Once I get a real multimeter (hopefully later today), I plan on rechecking again by disconnecting the 12v grounds for my control board components one-by-one at my common chassis ground point and rechecking to see if it's a particular device.

If I still have the battery pack to chassis fault after disconneting all the grounds of the control board components and to the accessory battery completely, I will have to look for the problem elsewhere.

As a note, my drive motor is hard mounted to the frame through the motor-mount bolts (no stock rubber motor mounts).

I'll keep you posted...


----------



## EV-propulsion.com (Jun 1, 2009)

It also appears that your curtis controller is mounted on an insulated board-correct?

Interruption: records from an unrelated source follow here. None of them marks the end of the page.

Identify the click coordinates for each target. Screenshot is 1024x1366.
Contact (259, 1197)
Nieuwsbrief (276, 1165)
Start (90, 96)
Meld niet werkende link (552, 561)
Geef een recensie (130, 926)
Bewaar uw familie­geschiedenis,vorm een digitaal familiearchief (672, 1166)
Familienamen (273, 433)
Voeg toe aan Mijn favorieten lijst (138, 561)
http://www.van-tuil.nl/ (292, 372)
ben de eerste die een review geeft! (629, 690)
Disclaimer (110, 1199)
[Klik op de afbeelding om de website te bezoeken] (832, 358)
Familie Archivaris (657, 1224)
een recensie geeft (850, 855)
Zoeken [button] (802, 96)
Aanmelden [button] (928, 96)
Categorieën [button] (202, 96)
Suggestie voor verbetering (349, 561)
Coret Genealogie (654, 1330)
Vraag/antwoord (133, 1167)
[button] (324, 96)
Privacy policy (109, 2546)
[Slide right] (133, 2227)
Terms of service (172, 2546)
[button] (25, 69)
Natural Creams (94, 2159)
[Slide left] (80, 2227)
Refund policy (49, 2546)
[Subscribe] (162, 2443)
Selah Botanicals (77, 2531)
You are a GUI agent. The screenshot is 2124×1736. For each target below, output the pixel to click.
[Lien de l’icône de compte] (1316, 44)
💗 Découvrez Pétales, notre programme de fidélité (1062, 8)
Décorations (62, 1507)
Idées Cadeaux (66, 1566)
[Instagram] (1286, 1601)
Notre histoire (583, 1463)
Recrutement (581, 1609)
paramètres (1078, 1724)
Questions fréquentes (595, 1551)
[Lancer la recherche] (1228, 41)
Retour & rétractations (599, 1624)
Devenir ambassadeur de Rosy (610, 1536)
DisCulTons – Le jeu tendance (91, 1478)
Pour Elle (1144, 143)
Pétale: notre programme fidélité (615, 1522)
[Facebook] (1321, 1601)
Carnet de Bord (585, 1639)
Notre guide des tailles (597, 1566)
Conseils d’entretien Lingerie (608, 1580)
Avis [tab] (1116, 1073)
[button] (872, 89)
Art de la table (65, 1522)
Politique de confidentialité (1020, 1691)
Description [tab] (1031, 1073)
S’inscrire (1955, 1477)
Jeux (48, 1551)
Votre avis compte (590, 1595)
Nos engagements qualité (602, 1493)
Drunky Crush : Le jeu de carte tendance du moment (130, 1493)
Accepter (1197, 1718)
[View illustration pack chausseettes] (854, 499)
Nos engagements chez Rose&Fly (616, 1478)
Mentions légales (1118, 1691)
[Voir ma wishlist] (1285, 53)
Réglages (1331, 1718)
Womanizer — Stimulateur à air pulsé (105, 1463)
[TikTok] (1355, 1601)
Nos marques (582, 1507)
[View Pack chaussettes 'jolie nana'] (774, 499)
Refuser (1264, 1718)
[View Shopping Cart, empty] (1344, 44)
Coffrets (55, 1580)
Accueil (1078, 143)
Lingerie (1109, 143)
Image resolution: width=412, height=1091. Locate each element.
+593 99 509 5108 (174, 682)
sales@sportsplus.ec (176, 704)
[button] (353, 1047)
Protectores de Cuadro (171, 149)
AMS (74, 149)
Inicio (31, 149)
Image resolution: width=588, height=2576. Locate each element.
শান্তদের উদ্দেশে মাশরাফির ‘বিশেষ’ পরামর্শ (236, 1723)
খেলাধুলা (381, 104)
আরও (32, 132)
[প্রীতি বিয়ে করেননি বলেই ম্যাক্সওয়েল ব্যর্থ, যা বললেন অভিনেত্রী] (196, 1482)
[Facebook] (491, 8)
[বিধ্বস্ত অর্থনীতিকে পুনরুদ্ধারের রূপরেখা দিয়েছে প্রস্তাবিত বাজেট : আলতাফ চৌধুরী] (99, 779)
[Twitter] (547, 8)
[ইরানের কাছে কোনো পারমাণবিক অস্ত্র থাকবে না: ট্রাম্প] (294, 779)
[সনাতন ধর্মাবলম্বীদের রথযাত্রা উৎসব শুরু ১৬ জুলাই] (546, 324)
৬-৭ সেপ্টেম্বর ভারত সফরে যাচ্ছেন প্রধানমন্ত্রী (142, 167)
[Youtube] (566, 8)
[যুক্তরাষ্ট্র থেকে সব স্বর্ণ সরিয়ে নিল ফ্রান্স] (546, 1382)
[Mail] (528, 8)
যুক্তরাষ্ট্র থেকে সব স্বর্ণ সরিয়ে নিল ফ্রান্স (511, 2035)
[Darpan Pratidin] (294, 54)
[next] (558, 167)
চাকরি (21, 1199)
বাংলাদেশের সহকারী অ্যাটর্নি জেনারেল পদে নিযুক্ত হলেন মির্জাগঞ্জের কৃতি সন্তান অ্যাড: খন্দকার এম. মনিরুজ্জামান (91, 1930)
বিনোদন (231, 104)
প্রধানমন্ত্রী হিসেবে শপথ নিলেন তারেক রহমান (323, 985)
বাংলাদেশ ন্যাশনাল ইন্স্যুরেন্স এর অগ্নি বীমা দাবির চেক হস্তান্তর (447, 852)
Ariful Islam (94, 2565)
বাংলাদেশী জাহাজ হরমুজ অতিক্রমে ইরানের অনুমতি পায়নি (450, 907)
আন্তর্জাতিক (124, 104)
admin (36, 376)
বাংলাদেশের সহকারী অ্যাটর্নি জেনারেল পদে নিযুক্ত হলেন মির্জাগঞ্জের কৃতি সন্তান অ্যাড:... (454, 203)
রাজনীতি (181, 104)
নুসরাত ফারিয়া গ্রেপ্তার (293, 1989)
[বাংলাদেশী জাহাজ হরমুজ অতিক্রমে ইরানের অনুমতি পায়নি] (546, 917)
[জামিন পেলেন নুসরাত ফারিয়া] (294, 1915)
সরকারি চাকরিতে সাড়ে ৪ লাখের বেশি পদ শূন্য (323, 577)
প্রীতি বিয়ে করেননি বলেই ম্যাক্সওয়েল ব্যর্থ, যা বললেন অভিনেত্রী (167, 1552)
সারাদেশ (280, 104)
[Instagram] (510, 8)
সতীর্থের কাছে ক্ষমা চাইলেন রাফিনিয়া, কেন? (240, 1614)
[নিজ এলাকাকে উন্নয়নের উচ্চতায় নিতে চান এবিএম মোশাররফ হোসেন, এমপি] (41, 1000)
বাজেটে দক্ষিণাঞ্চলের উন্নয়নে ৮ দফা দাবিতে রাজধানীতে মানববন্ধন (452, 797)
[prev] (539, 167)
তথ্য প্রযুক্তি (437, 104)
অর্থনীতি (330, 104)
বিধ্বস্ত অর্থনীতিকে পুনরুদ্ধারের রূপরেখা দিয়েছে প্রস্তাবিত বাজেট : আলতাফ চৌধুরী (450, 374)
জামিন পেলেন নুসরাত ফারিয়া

That would eliminate leakage through the controller case to ground-doesn't leave much else except the motor. or?


----------



## tj4fa (May 25, 2008)

EV-propulsion.com said:


> It also appears that your curtis controller is mounted on an insulated board-correct? That would eliminate leakage through the controller case to ground-doesn't leave much else except the motor. or?


Tracing this down is some wild stuff. 

Here's where I was at until the lightning and rain drops drove me inside:

After disconnecting about every frigging wire on my control board components, it seems there may be a ground fault through my Westburgh and digital guages to chassis somehow. When I totally disconnected the 150+ pack voltage wiring to them, the 150+ high voltage to chassis went away (I still may have a volt or three).

During that process, I had also disconnected the DC-DC converter from battery pack voltage and the accessory battery but when I reconnected, I got ~24-30V volts reading from negative pack wiring to chassis.

Next time out in the driveway, I plan on totally disconnecting the DC-DC wiring and see what I get...


----------



## tj4fa (May 25, 2008)

Well my amp gauge isn't a problem but I'm thinking there must be something I did wrong with the wiring to my analog and LED voltmeters inside the car.

I think I may rewire the gauges to work in a simpler manner than coming on when I turn on the ignition switch and the primary negative contactor closes and completes the circuit.


----------



## Guest (Sep 10, 2009)

I had a simalar problem when I was building my first ev. The first mistake was trying to save a couple of dollars. I used some old heater hose to insulate battery cables. I found that all rubber is not equal. The hose had conducting properties (grafite ?) Luckly there was enough resistance to keep the volts down enough that all I got was a little nip. God I hate getting shocked! So maybe you should check for continuity on the rubber mounts. After straightening that out every once in awhile I would still get a reading between the batts and frame. very low but still it botherd me. After days of taking things of and putting them back on for no particular reason I put one probe on a battery and the other in the air. I do not remember the exact reading but it was close to 20 volt. Then I checked the humidity. It was like 75 or 80.


----------



## danimal (Apr 24, 2009)

You know what might come in real handy here is a "clamp on" low amp current probe. I use this for tracing down current draws on cars and it sure beats the hell out of disconecting everything.


----------



## EV-propulsion.com (Jun 1, 2009)

In this case the amp clamp won't work as the current is very low, unreadable actually-once a circuit is formed from pack + to ground, the voltage drops to zero.

After disassembling the car, here are the findings. He basically has a slight leakage through the B - terminal of the controller to the chassis.I get a full voltage reading from the battery pack + terminal to the chassis, when only the battery pack - (negative) is connected to the controller B - terminal with no other connections. Battery + is not hooked up to the battery pack, and the motor is not hooked up at all; just the lead from the battery pack (-) to the controller B-. I have to add this is a very small current, I cannot even read it with the meter, but there is pack voltage.(120vdc). I also took an ohm reading from the controllers B - terminal to chassis, and got a reading of 13M ohms. Quite a bit, but I guess enough to get a volt reading with the digital meter. I guess some leakage can be expected, and at this very low current not a problem as long as it stays low.
As an aside, I checked the battery pack to chassis while it was disconnected from the controller and got less than 1/10 of a volt
Also, while the motor was disconnected, I took some ohm readings between the motor terminals and its housing, there was infinity ohms-no connection to chassis, no leakage through the motor.
And, I checked the other controller terminals to chassis and the other 3 were about 6M ohms.

As far as the higher current reading between the pack + and chassis with the charger on, it is because the charger is a non isolated transformer type, and the neg of the battery is basically the neutral in the input 120v.
And as the neutral is grounded at the service of the house, the case of the charger is also now connected through the ground in the cord. If I disconnect the cord ground in the charger or insulate the charger case from the chassis, this problem disappears, will advise to definitly use a GFI then.


----------